Thread: Add statistics refresh materialized view
Hi. This is a proposal for a new feature in statistics collector. I think we need to add statistics about refresh matview to pg_stat_all_tables view. When the "REFRESH MATERIALIZED VIEW" was executed, the number of times it was executed and date it took were not recorded anywhere. "pg_stat_statements" can be used to get the number of executions and the date and time of execution, but this information is statement-based, not view-based. Also, that method requires the high cost of "pg_stat_statements". This patch will add statistics(count, last time) about "REFRESH MATERIALIZED VIEW" to pg_stat_all_tables(pg_stat_user_tables, [pg_stat_sys_tables]). What do you think? Regards, Seino Yuki
Attachment
On 2021/07/09 1:39, Seino Yuki wrote: > Hi. > > This is a proposal for a new feature in statistics collector. > I think we need to add statistics about refresh matview to pg_stat_all_tables view. Why do you want to treat only REFRESH MATERIALIZED VIEW command special? What about other utility commands like TRUNCATE, CLUSTER, etc?
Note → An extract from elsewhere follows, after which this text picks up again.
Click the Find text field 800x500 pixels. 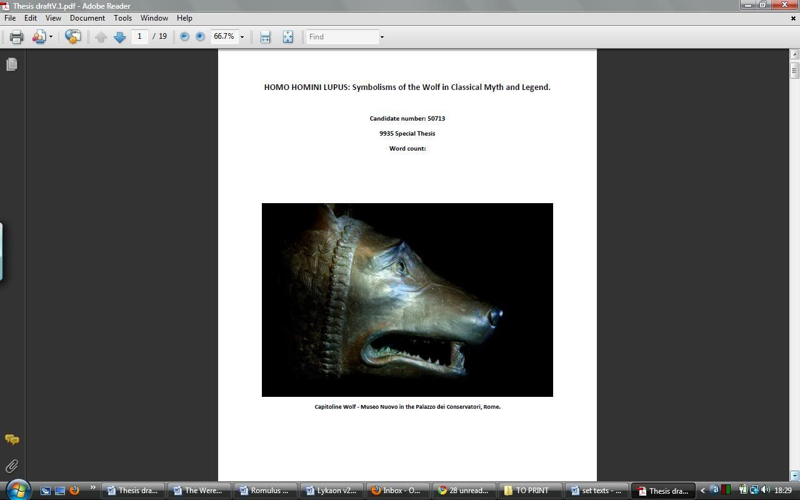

It's not good design to add new columns per utility command into pg_stat_all_tables. Otherwise pg_stat_all_tables will have to have lots of columns to expose the stats of many utility commands at last. Which is ugly and very user-unfriendly. Most entries in pg_stat_all_tables are basically for tables. So the columns about REFRESH MATERIALIZED VIEW are useless for those most entries. This is another reason why I think the design is not good. > > When the "REFRESH MATERIALIZED VIEW" was executed, the number of times it was executed > and date it took were not recorded anywhere. pg_stat_statements and log_statement would help? > > "pg_stat_statements" can be used to get the number of executions and the date and time of execution, > but this information is statement-based, not view-based. pg_stat_statements reports different records for REFRESH MATERIALIZED VIEW commands on different views. So ISTM that we can aggregate the information per view, from pg_stat_statements. No? Regards, -- Fujii Masao Advanced Computing Technology Center Research and Development Headquarters NTT DATA CORPORATION
On 2021-09-01 23:15, Fujii Masao wrote: > Why do you want to treat only REFRESH MATERIALIZED VIEW command > special? > What about other utility commands like TRUNCATE, CLUSTER, etc? First of all, knowing the update date and time of the MATVIEW is essential for actual operation. Without that information, users will not be able to trust the MATVIEW. In terms of the reliability of the information in the table, I think the priority of the REFRESHED MATVIEW is higher than that of TRUNCATE and CLUSTER. > It's not good design to add new columns per utility command into > pg_stat_all_tables. Otherwise pg_stat_all_tables will have to have lots > of > columns to expose the stats of many utility commands at last. Which is > ugly and very user-unfriendly. > Most entries in pg_stat_all_tables are basically for tables. So the > columns > about REFRESH MATERIALIZED VIEW are useless for those most entries. > This is another reason why I think the design is not good. I agree with this opinion. Initially, I thought about storing this information in pg_matviews, but decided against it because of the overhead of adding it to the system catalog. > pg_stat_statements reports different records for REFRESH MATERIALIZED > VIEW > commands on different views. So ISTM that we can aggregate the > information > per view, from pg_stat_statements. No? I made this suggestion based on the premise that the last update date and time of the Mateview should always be retained. I think the same concept applies to Oracle Database. https://docs.oracle.com/cd/F19136_01/refrn/ALL_MVIEWS.html#GUID-8B9432B5-6B66-411A-936E-590D9D7671E9 I thought it would be useless to enable pg_stat_statements and log_statement to see this information. However, as you said, for most use cases, pg_stat_statements and log_statement may be sufficient. I would like to withdraw this proposal. Regards,
On Tue, Sep 07, 2021 at 06:11:14PM +0900, Seino Yuki wrote: > I would like to withdraw this proposal. This was registered in the CF, so marked as RwF. -- Michael
Attachment
Hi, > However, as you said, for most use cases, pg_stat_statements and > log_statement may be sufficient. > I would like to withdraw this proposal. > Well, they either require extensions or parameters to be set properly. One advantage I see to store those kind of information is that it can be queried by application developers (users are reporting old data for example). We currently have to rely on other ways to figure out if materialized views were properly refreshed.